Wie angespannt die Lage ist, zeigt ein Blick auf die Margen. Der profitabelste Hersteller im dritten Quartal war Suzuki mit einer operativen Marge von 9,2 Prozent, gefolgt von BMW und Toyota. Insgesamt blieb bei den meisten Unternehmen deutlich weniger Gewinn vom Umsatz übrig als noch vor wenigen Jahren. Die durchschnittliche operative Marge der analysierten Konzerne lag bei lediglich 3,9 Prozent – der niedrigste Wert seit mindestens einem Jahrzehnt. Seit 2023 hat sich dieser Wert mehr als halbiert.
Sparprogramme und Stellenabbau als Reaktion
In Deutschland reagieren viele Unternehmen inzwischen mit harten Sparprogrammen. Große Hersteller und Zulieferer wie Bosch, ZF Friedrichshafen, Mercedes-Benz und der Volkswagen-Konzern haben Stellenabbau angekündigt. Besonders stark betroffen sind Zulieferer, die unter dem doppelten Druck aus schwächerer Nachfrage und tiefgreifendem Technologiewandel stehen.

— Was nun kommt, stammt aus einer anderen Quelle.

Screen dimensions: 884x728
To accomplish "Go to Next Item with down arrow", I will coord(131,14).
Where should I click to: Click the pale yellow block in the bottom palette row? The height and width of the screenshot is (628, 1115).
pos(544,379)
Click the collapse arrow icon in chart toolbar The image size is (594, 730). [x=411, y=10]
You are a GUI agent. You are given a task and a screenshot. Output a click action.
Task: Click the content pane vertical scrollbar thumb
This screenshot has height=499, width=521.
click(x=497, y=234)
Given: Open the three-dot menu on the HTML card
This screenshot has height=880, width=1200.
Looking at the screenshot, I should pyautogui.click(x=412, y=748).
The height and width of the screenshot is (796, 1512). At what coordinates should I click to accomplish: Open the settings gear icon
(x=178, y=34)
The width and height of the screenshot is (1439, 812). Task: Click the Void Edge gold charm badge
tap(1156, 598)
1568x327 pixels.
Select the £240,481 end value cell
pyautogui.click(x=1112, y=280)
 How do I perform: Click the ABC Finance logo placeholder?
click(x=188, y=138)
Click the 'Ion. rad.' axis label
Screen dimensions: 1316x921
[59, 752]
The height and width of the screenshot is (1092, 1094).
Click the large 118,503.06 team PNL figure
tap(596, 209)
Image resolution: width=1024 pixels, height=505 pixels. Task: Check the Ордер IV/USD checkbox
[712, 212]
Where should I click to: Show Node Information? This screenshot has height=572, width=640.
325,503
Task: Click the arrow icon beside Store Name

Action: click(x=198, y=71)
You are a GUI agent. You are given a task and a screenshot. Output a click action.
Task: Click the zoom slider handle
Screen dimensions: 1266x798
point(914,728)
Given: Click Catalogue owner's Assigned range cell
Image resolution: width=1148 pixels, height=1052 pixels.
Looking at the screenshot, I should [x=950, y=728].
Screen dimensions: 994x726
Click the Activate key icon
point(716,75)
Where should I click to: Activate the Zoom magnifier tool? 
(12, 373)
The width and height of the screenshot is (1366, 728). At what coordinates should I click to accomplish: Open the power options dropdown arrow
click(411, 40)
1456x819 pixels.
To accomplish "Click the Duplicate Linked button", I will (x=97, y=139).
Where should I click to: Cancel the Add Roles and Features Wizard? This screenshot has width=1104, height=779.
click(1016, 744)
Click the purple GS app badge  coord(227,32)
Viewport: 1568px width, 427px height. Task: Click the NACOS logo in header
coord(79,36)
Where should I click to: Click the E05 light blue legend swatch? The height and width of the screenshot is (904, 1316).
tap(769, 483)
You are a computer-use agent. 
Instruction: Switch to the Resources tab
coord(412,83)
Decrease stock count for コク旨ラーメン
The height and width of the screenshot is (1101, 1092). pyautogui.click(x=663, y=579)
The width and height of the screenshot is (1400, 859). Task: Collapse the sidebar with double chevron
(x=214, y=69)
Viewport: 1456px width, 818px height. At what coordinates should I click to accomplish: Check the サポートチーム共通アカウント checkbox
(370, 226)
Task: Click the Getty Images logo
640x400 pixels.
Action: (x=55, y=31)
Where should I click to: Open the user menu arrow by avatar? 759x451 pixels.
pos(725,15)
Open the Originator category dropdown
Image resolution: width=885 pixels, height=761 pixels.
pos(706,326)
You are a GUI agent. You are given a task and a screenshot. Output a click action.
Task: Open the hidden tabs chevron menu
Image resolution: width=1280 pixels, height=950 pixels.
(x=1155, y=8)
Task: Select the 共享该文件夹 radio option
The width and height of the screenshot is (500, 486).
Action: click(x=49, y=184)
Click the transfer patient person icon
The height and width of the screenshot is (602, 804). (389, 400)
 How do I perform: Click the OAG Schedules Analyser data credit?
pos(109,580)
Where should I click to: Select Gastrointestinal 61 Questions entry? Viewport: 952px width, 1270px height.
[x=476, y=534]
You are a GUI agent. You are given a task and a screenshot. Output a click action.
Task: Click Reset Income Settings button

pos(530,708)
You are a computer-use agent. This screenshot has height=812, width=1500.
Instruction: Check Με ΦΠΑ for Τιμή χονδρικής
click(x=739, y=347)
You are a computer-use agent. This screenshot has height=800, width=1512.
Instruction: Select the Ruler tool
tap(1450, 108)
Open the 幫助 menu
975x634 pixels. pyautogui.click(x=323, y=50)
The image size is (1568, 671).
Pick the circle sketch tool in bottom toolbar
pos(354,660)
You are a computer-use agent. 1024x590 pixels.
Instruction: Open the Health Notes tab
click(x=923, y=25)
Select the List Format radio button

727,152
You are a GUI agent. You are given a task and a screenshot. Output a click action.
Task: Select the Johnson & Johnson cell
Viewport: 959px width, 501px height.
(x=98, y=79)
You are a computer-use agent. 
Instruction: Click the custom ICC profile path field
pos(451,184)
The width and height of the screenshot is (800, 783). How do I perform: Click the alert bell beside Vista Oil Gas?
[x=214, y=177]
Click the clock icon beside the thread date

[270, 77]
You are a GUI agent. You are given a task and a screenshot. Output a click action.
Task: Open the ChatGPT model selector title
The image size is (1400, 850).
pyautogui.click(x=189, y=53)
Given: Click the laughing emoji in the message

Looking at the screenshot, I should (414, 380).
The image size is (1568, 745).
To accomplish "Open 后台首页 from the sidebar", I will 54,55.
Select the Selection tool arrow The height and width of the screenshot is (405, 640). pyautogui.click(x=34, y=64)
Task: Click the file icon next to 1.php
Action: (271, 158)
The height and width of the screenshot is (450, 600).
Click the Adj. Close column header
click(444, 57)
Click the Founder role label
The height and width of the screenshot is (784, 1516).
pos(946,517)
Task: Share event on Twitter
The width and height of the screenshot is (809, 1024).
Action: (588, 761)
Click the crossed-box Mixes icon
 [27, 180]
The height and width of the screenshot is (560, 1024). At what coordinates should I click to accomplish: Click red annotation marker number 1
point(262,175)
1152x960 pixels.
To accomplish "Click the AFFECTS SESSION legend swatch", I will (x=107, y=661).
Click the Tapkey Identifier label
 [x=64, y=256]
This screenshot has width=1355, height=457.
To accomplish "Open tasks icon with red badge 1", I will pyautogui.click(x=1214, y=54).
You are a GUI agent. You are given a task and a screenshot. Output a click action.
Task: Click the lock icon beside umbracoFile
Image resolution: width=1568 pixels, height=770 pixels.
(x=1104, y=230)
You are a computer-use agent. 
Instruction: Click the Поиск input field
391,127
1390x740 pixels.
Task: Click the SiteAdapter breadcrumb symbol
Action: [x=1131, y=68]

Kurzfristig verursacht der Personalabbau hohe Kosten, langfristig soll er jedoch die Wettbewerbsfähigkeit stärken. Gall hofft, dass die Phase des bilanziellen Aufräumens bald abgeschlossen sein wird und die Kostensenkungen mittelfristig zu stabileren Margen führen.
Verbrenner als wirtschaftlicher Stabilitätsanker
Ein möglicher Lichtblick liegt in der Antriebspolitik. Der erwartete schnelle Durchbruch der Elektromobilität ist zumindest in westlichen Märkten bislang ausgeblieben. Die Mehrheit der Käufer entscheidet sich weiterhin für Fahrzeuge mit Verbrennungsmotor – zunehmend allerdings in Hybridform. Das längere Festhalten an dieser Technologie könnte sich für die Hersteller kurzfristig als wichtiger Ertragspuffer erweisen.